The N different 2D normalized cross-correlation coefficient matrices as a result of steps 2–4 are averaged and thresholded with a minimum threshold value, ε, to yield the final weighting matrix.
The final weighting matrix is then multiplied to the standard DAS-beamformed RF data.
Additional steps including bandpass filtering, envelope detection, and log compression are performed to obtain the MPAX-applied image.

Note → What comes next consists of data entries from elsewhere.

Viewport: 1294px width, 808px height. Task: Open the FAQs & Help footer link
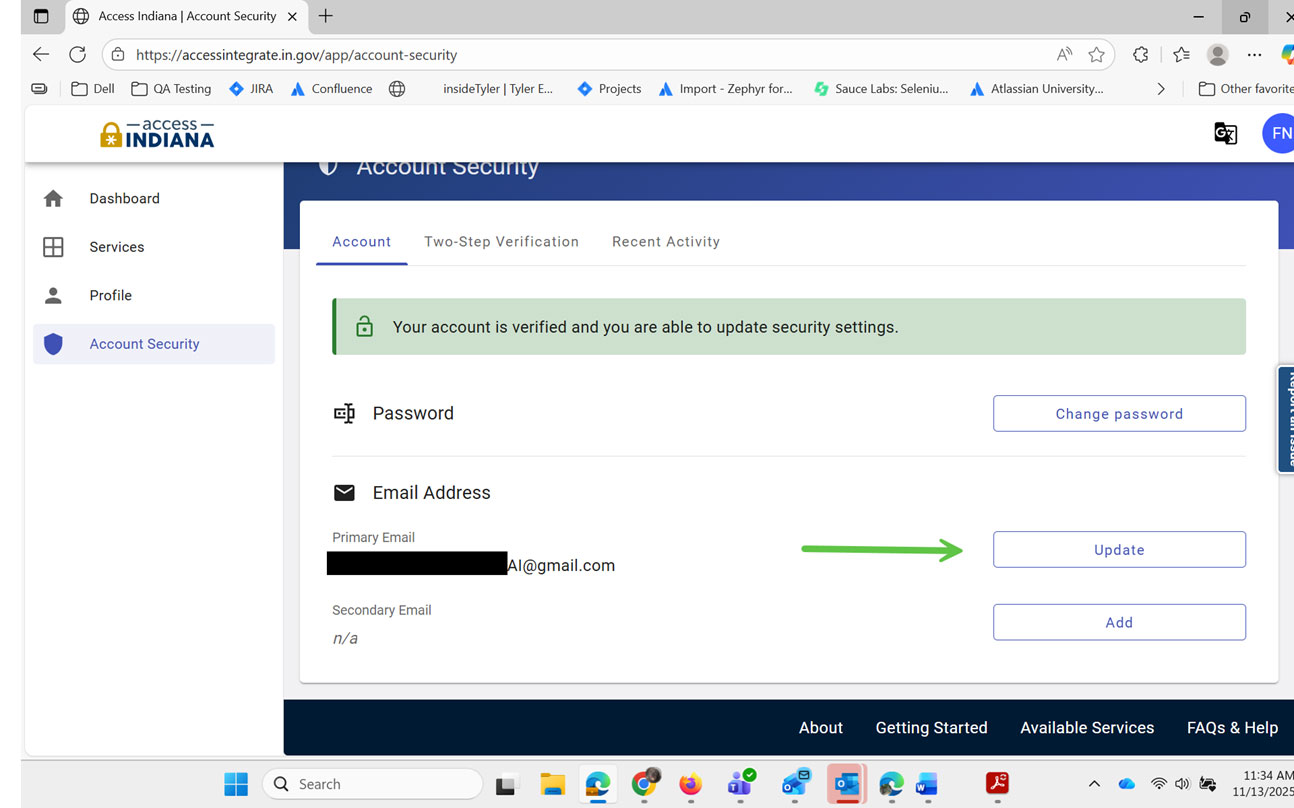(x=1232, y=728)
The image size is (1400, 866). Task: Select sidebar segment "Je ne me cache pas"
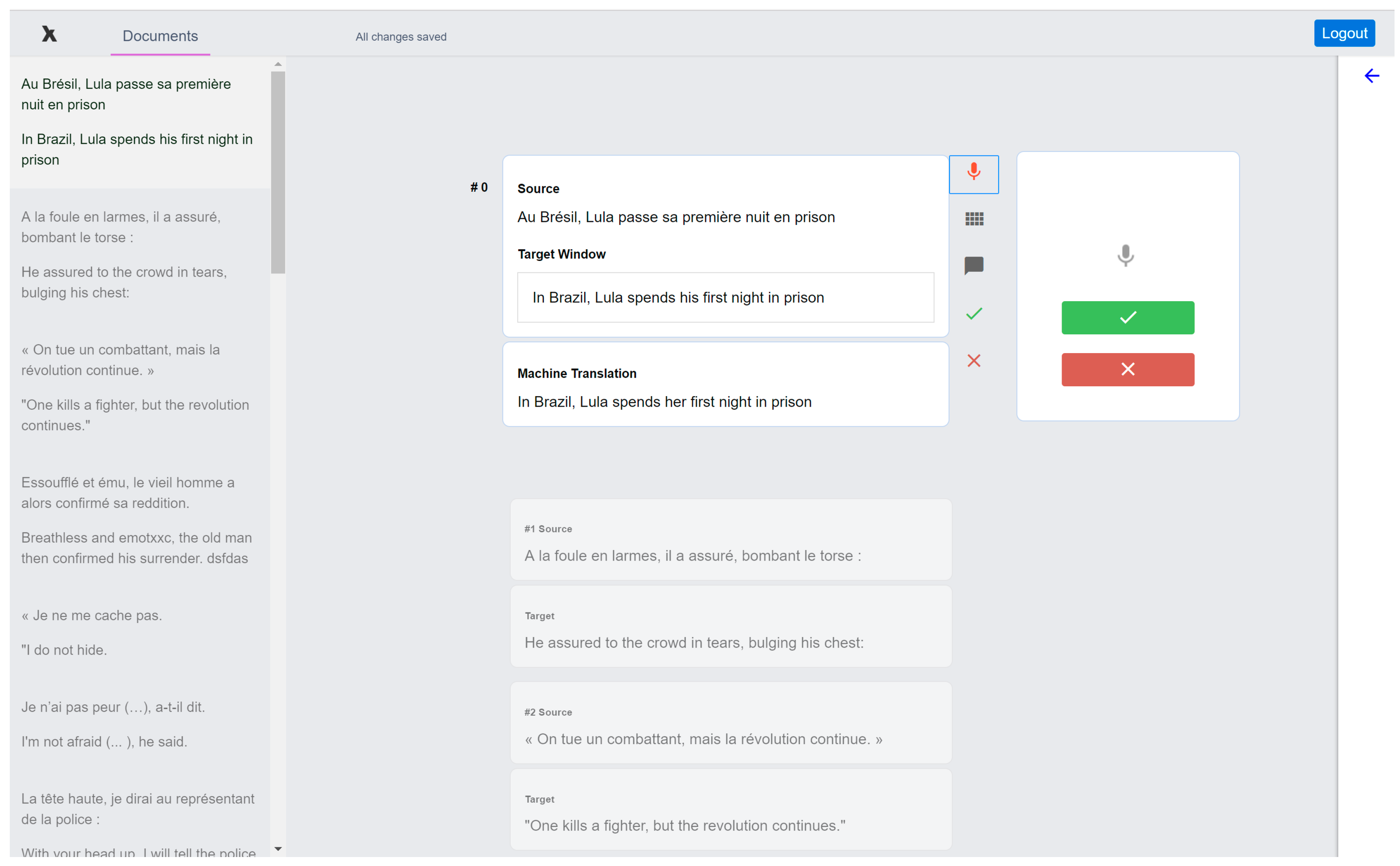click(x=92, y=616)
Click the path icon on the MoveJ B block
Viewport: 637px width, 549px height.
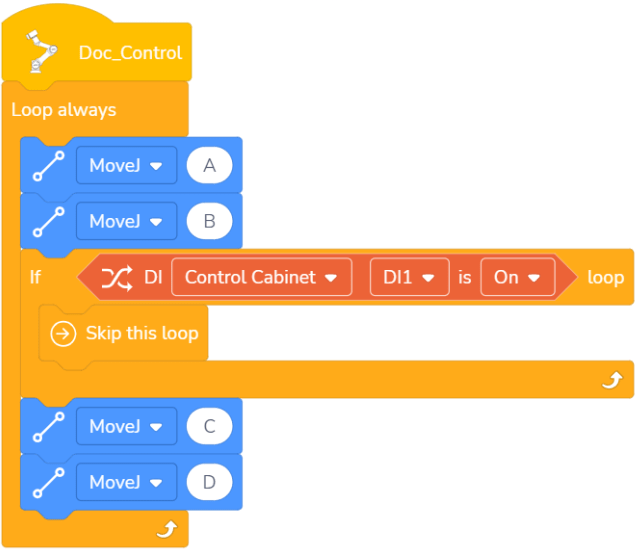coord(49,221)
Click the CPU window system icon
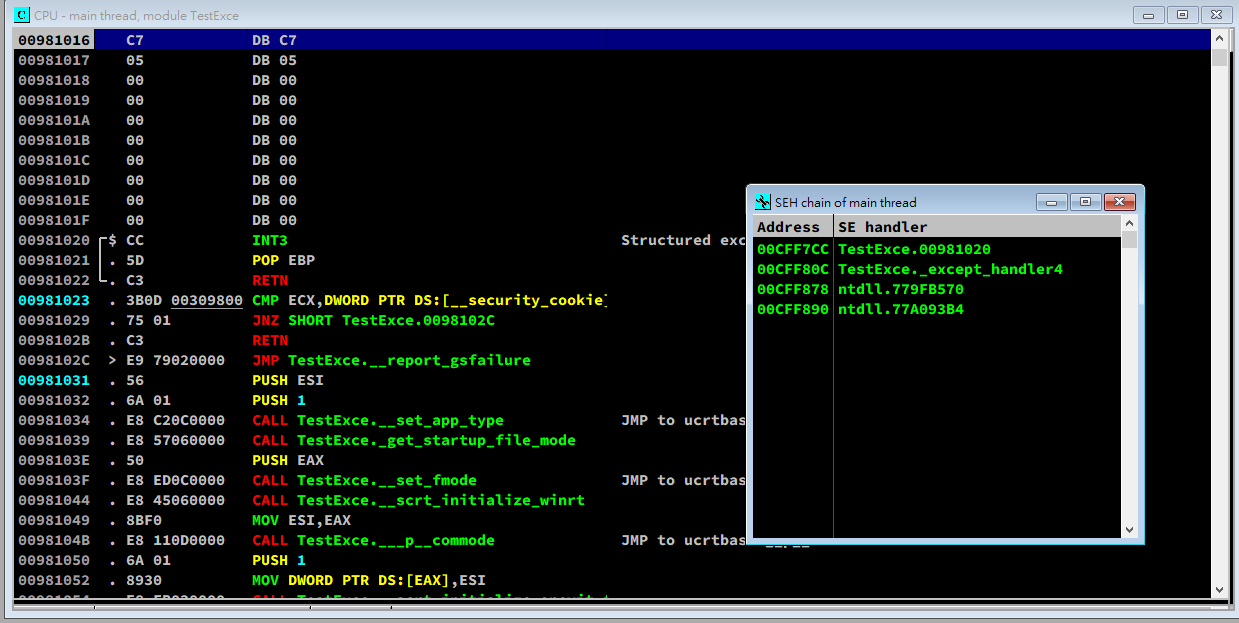The width and height of the screenshot is (1239, 623). pyautogui.click(x=21, y=15)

For all experimental results in this study, performance is evaluated in terms of contrast-to-noise ratio (CNR) as defined by:
| (9) |
where S̄t is the mean of the target, S̄b is the mean of the background and σb is the standard deviation of the background in dB [30].
III. Methods
A. Field II Simulation
Computer simulations for a point target were performed using Field II [31] to compare the beamplots for DAS, DAX, and MPAX. Imaging parameters were chosen to model a 64- element ATL P4-2 phased array having parameters summarized in Table I. For DAX, a 4-4 alternating pattern shown in Fig. 1 was used. These are equivalent to two complementary square-wave apodizations having an effective pitch of 2Md = 2 × 4 × 0.32 mm = 2.56 mm. For MPAX, 8 different f0 values (i.e. N = 8) ranging from 0.342 cycles/mm to 0.635 cycles/mm at an increment of 0.042 cycles/mm were selected. The minimum and the maximum f0 values were empirically selected such that the grating lobe level is always higher than that from 4-4 DAX and roughly varies from −30 dB to −40 dB. The N value was also selected empirically based on our experimental phantom results which will be presented and discussed in the next section. With the selected f0 values, the grating lobes move from lateral positions of ±1.47 cm to ±2.74 cm at an increment of 0.181 cm. Among the 8 phase apodization pairs for MPAX used in this study, the first and last f0 values, namely 0.342 cycles/mm (solid lines) and 0.635 cycles/mm (dash-dot lines), are shown for m = 3.6 rad in Fig. 2.
Table I.
Field II Simulation Parameters
| Parameters | Value |
|---|---|
| Total Number of Elements | 64 |
| Center Frequency | 2.5 MHz |
| Bandwidth | 50 % |
| Azimuthal Element Pitch | 0.32 mm |
| Elevation Element Height | 13 mm |
| Sound Speed | 1540 m/s |
| Transmit Focus | 7 cm |
| Angular Beam Spacing | 0.46° |
B. Experimental Data from Custom Sponge Phantom
The performance was evaluated for DAS, DAX, and MPAX with a custom sponge phantom (Grease Monkey Pro Cleaning Hydrophilic Sponge, Big Time Products LLC, Rome, GA) with a 4 cm-diameter circular hole. A previous study reported that a highly-reflective copper wire mesh produces clutter having similar characteristics to that of in vivo data [3]. Hence, in order to mimic near-field reverberation effects, a wiry copper household scouring pad (Practical Matter Copper Mesh Scourers, IMS Trading LLC, Los Angeles, CA) was cut to roughly 1 cm in thickness and placed at the face of the transducer. Individual channel RF signals were acquired from the custom sponge phantom immersed in a container filled with de-gassed water. Data acquisition was performed using a Verasonics data acquisition system (Verasonics, Redmond, WA) with a 64-element ATL P4-2 phased array transducer at a rate of 15 frames/s. A total of 18 frames were acquired from a custom sponge phantom with and without a copper wire mesh at the transducer face. A 1-cycle pulse with a center frequency of 2.5 MHz was used and a total of 128 transmit beams with a transmit focus at an axial depth of 7 cm were used over a 72° field-of-view at an angular beam spacing of 0.57°. All RF data sets were sampled at a sampling frequency of 10 MHz. A 2D-kernel size of 2λ×1.3λ was empirically chosen for 2D normalized cross-correlation in both DAX and MPAX.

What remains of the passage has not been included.